I usually pick a menu which is relatively foolproof and doesn’t involve a lot of active kitchen time: something like osso bucco or oxtail which can be casseroled, or lamb which can be slow roasted, and starter and sides which can be pre-prepared or cooked alongside. That takes a lot of the pressure off. And the reality is that if it all goes pear shaped (though it never has) then we can have a laugh and order a takeaway, it’s not the end of the world. Also, ask your guests to pitch in by bringing dessert and nibbles, giving you one less thing to worry about.
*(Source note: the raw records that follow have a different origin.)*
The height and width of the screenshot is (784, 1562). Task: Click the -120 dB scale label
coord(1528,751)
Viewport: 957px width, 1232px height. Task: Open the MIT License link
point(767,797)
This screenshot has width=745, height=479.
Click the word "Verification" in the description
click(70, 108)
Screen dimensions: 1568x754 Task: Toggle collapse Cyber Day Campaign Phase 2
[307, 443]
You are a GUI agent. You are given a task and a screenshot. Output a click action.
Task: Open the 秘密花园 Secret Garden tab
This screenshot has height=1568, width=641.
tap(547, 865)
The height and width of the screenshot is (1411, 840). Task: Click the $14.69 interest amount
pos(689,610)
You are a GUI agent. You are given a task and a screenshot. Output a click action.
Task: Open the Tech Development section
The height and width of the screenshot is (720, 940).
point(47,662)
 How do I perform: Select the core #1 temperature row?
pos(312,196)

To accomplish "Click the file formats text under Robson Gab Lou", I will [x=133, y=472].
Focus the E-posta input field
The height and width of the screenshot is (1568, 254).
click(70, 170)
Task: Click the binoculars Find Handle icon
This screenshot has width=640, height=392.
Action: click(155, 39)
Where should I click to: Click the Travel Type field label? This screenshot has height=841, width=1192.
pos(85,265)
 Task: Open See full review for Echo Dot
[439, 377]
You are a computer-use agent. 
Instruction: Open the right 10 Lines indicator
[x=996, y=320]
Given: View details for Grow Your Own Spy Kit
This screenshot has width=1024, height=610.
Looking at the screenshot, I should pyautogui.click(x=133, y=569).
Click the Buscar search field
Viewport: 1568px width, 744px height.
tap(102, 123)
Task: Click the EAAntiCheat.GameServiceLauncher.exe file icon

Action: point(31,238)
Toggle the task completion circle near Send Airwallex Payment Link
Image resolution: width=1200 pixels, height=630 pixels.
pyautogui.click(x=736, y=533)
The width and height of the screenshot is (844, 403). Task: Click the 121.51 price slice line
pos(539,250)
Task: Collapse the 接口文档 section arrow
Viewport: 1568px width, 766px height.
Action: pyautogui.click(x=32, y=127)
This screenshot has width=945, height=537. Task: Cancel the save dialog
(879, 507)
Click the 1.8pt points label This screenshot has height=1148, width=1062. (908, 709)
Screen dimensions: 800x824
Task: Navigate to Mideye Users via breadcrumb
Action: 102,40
Buy a nice tablecloth and / or placemats and coasters to make the table look inviting and don’t give yourself conniptions over things like intricate place settings or other faff: these people are meant to be your friends coming to enjoy primarily your company and a decent dinner, if they’re sneering at your fish knives they ain’t your friends.

maxelly · 26/01/2024 15:01

Secrets to success, well it depends which parts you find stressful and who it is you're hosting and also how you define success, but in general I'd say the things that have worked for me are:

  1. Get into a good enough cleaning routine that your whole household participates in, so that the house is always in a close enough state to readiness, and a 20 -30 min dash around will get it 'visitor ready', whatever that means for you. It's miserable having to spend hours and hours scrubbing and if you're like me means you resent the visitors before they've even arrived
  2. Make food the focus, I don't really like having people over and not serving them something even if that's tea and cake - this doesn't have to mean cooking if you don't enjoy that or it will stress you out, pre-prepared/cold/ready made/shop bought stuff is fine (or my MIL shamelessly orders takeaway and dishes it up in her own servewear as though she's just casually made curry for 20 (yet somehow the kitchen is sparkling and she doesn't have a hair out of place Grin . The whole family is in 'the know' but we don't mind, it's delicious after all! ). The real key is not to serve michelin star gourmet fare but to feed people generously on things you know they'll like (nothing worse as a guest than being under fed) including catering graciously for dietary requirements however annoying or unreasonable (my sister and her DH announced they were vegan now 1 hour before a big family dinner which was quite irritating!)
  3. This is not particularly PC but if you are drinkers I do find having a generous (not excessive) alcohol allowance also does make a party 'go' Blush - I know it shouldn't be necessary and indeed most of DH's family are teetotal and don't need anything more than the other people's presence to have a good time but as above, they are from a very different culture and are naturally much more sociable and extroverted. But any time I've tried to gather a party of english folk together the shyness and general social awkwardness does tend to need just a little bit of wine to make everyone loosen up a bit (obviously I don't pour booze down the throats of children, drivers or those operating heavy machinery before I get flamed, not drinking is of course allowed at my house!)
  4. Related to the above I am a fan of a little bit of organized fun, games etc - nothing too cringey but particularly my family enjoy some board or card games in the intervals between eating (clearly unless drunk we can't talk to one another so what else can you do!), we like to do the FT quiz together also. If I ever have children coming it's nice to have some kind of activity for them prepared as otherwise it's a lot of time for them to just sit/wait. It's a case of know your audience though, don't make a group of very shy people play charades (or not without a lot of alcohol!), don't invite your fundamentalist religious aunt to play Cards Against Humanity etc etc.
LiveLaughLoaf · 26/01/2024 15:05

I love planning as much as the event itself! Thinking about menus, drinks, little extras, brilliant. I usually do the food while DH does drinks, and I’ve trained the DC to do nibbles, putting 4 types of nuts/olives/crisps in nice bowls is now second nature 😂 Also as the host you can sneak into the kitchen for some quiet slow washing up time if you need a break.

ehb102 · 26/01/2024 16:10

I used to love hosting. It was a gift of my skill,.time and money to create a wonderful experience for my friends.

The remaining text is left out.